Written instruction: Retype every line of the material below, keeping each one word for word.

Working data:

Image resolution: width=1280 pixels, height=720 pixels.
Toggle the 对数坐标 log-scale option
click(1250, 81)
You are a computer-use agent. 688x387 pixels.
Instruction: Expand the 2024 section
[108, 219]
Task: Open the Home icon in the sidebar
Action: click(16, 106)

Final result:
Image resolution: width=1280 pixels, height=720 pixels.
Toggle the 对数坐标 log-scale option
click(1250, 81)
You are a computer-use agent. 688x387 pixels.
Instruction: Expand the 2024 section
[108, 219]
Task: Open the Home icon in the sidebar
Action: click(16, 106)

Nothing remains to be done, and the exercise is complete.